You're probably wondering what everything else in the illustration is and we're getting to that.......right now.
you may already know muscles are extensible and can be stretched, when
they are stretched the actin and myosin are moved apart. When this
occurs the myosin can't make as many connection with the actin and less
force is produced. On the opposite end of the spectrum, muscles can
contract and shortened in length. This is a good thing but only to a
point. As one actin fiber is pulled closer to the center of the myosin,
the other actin fiber is being pulled to the center of the myosin. (As
seen on the left of the illustration) When this happens the actin can
get in the way of each other making it difficult for the myosin to make
new connections, thus producing less force.
when fewer connections between the myosin and actin are made, the less
force is produced and the less weight can be moved.
When training in
the weight room our time and energy is precious and we want to utilize
them the best we can.
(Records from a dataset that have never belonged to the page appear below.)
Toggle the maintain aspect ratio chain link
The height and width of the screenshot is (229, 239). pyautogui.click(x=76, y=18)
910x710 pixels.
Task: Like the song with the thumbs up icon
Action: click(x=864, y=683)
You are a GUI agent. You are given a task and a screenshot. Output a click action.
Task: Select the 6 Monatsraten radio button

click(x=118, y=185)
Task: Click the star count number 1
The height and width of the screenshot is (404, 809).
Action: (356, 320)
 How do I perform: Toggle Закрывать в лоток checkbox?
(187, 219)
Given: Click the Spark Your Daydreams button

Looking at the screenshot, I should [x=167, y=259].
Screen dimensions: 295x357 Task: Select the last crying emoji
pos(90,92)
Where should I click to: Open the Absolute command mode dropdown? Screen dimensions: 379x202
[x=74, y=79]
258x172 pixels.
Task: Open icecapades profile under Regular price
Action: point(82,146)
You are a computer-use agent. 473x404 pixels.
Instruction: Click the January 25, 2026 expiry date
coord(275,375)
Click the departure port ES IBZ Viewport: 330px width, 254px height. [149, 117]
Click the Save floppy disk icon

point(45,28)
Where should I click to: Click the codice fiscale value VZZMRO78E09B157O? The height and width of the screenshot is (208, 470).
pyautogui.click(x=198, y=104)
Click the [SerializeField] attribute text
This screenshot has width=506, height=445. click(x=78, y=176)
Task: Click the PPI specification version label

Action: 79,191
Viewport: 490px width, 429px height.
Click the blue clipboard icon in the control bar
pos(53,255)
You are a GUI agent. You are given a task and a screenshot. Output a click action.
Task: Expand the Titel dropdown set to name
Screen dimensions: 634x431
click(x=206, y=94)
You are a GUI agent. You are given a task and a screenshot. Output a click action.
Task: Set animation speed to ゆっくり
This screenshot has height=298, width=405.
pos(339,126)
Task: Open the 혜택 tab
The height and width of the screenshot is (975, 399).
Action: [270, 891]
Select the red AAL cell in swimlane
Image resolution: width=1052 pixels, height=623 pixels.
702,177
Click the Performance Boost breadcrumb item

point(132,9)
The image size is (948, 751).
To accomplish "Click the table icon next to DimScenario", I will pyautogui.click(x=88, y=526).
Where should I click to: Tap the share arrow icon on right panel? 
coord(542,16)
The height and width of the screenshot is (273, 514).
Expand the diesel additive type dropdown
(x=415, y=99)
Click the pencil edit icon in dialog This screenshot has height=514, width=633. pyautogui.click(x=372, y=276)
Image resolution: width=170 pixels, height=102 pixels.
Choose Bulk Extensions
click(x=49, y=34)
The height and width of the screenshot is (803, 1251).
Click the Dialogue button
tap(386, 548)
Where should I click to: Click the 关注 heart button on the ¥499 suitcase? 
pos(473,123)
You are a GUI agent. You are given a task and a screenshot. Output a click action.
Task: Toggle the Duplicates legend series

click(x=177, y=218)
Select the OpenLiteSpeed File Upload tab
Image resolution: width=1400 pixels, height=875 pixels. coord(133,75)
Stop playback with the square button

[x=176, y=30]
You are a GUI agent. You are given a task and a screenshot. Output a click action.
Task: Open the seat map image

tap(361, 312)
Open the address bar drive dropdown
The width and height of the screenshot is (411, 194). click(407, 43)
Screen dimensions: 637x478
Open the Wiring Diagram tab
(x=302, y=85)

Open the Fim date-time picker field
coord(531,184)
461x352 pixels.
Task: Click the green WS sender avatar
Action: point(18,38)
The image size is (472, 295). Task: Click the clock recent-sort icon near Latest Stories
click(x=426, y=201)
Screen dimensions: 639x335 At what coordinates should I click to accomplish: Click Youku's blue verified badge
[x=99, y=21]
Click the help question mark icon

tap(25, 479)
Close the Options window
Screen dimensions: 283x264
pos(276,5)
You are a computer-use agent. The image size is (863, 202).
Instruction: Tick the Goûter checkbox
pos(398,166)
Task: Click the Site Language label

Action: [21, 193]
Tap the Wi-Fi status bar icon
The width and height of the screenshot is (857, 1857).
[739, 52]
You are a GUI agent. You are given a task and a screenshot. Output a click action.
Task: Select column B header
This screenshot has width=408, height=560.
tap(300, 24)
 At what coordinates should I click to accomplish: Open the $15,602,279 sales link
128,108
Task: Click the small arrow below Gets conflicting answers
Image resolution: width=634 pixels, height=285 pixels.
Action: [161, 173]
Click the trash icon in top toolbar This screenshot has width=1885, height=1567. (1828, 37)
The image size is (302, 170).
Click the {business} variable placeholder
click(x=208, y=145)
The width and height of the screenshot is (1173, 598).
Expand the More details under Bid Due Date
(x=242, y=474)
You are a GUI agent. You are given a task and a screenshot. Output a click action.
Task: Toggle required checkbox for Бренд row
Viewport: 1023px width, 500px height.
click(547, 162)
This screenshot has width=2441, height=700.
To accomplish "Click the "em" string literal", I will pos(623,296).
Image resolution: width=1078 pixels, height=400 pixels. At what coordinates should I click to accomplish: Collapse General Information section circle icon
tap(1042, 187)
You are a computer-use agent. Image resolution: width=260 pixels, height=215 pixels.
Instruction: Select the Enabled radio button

By limiting full range of motion (i.e no
"squeezing" at the end of movement) during targeting exercises we can
lift a greater amount of weight.
In climbing and other athletic
activities the body is required to move throughout entire ranges of
motion. So why train the way explained above? Just like our example of
"weak links" in part 1,
we can only train as hard as our weakest link. Physiologically speaking
really long and really short muscle lengths are our weakest links and
prevent us from training to our highest potential.